Table 4 compares the proposed method with published state-of-the-art methods for fetal head segmentation and HC biometry from ultrasound images. The testing ultrasound images can be classified into 3 groups. One is the testing set provided by the HC18 Challenge [12], containing 355 testing ultrasound images; the data distribution over different semesters of pregnancy is uniform. The second is a dataset of International Symposium on Biomedical Imaging (ISBI) 2012 [4], containing 90 testing ultrasound images; the data distribution over different semesters of pregnancy is less uniform. Note that ISBI 2012 is a subset of HC18. The third is the private dataset. Compared with published state-of-the-art methods, the proposed method yielded better performance in DF and AD. For DSC, Liu et al. [32] had the highest mean DSC (98.05 mm), but their standard deviation of DSC is large (4.02 mm); our method (97.93 ± 1.25 mm) is comparable with their method in DSC. For HD, both Liu et al. [32] and our method had a lowest mean HD (1.27 mm), while Liu et al. [32] had a slightly smaller standard deviation of HD (0.77 mm vs. 0.80 mm). Overall, our method is better than or comparable with published state-of-the-art methods.

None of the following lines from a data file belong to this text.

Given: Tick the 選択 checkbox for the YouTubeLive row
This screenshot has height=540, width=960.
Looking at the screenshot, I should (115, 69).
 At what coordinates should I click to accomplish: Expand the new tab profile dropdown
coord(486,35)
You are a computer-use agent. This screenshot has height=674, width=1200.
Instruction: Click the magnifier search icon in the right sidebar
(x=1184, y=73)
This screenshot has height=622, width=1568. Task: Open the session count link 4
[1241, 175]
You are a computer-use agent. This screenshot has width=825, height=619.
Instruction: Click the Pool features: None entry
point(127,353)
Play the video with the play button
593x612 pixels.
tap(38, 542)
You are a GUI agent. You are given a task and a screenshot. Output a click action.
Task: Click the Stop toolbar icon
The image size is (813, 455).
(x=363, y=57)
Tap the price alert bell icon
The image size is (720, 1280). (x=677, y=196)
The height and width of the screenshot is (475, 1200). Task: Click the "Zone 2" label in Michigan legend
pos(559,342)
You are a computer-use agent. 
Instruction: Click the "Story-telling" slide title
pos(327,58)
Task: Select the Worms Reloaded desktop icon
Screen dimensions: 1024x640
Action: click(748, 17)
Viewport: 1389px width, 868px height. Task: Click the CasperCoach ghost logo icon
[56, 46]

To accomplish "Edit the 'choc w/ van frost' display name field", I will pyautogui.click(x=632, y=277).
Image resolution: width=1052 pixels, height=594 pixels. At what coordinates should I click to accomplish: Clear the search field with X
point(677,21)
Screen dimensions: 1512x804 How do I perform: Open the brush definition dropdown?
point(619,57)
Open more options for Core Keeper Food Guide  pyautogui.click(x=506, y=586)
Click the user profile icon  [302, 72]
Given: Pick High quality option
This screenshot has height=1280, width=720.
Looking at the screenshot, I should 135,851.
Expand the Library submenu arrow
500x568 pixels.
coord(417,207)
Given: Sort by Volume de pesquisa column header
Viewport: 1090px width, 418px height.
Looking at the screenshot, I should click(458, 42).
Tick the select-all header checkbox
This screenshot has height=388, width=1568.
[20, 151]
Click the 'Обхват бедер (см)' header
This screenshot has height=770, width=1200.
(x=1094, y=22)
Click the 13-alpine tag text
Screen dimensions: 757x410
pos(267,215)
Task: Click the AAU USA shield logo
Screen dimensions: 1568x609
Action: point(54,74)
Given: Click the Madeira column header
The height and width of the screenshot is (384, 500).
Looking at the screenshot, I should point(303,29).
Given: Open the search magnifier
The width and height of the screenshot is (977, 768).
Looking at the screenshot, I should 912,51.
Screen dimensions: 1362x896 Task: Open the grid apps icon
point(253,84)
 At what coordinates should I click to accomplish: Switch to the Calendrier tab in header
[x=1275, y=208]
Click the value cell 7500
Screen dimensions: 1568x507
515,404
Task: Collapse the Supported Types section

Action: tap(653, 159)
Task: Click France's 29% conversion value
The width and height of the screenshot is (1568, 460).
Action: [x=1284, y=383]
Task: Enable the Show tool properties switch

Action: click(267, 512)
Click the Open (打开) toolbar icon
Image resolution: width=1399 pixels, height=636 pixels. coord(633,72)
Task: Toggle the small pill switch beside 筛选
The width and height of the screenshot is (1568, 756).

However, the algorithm execution time was rarely described in the above-published literature. We compared the proposed method with some state-of-the-art methods (U-Net [14], SCSE U-Net [40], DeepLabV3 + [41], PSPNet [42]) using the same computer and image datasets, in terms of mean AD, DSC, and algorithm execution time. These comparisons are shown in Table 5. It can be seen that the proposed method outperforms these methods with respect to AD and DSC, while the mean algorithm execution time of the proposed method does not increase much as compared with U-Net [14] (6.3 vs. 5.3 ms).

Potential Applications of the Proposed Method

Fetal sonography is a relatively low-cost examination and can be taught to those whose specialty is not fetal imaging. This would make the proposed automated HC measurement method more valuable for “medically underserved” areas where ultrasound expertise may be lacking or in short supply. Use in point-of-care situations is another potential application of the proposed method in which a person who is not a trained ultrasound technologist can get this necessary measurement in a bedside or remote location.

Limitations and Future Work

This study has some limitations. Firstly, the number of cases is limited. Secondly, the segmentation accuracy for the first trimester of pregnancy is lower. For the third trimester of pregnancy, the AD is larger. These limitations may be overcome in future work.

Conflict of Interest

The authors declare that they have no competing interests.

Ethical Approval

This retrospective study used fetal ultrasound images provided by the HC18 Challenge, which were collected from the database of the Department of Obstetrics of the Radboud University Medical Center, Nijmegen, the Netherlands, in accordance with the local ethics committee (CMO Arnhem-Nijmegen). All data were anonymized according to the tenets of the Declaration of Helsinki.

Informed Consent

This study used retrospective data provided by the HC18 Challenge, so informed consent was waived.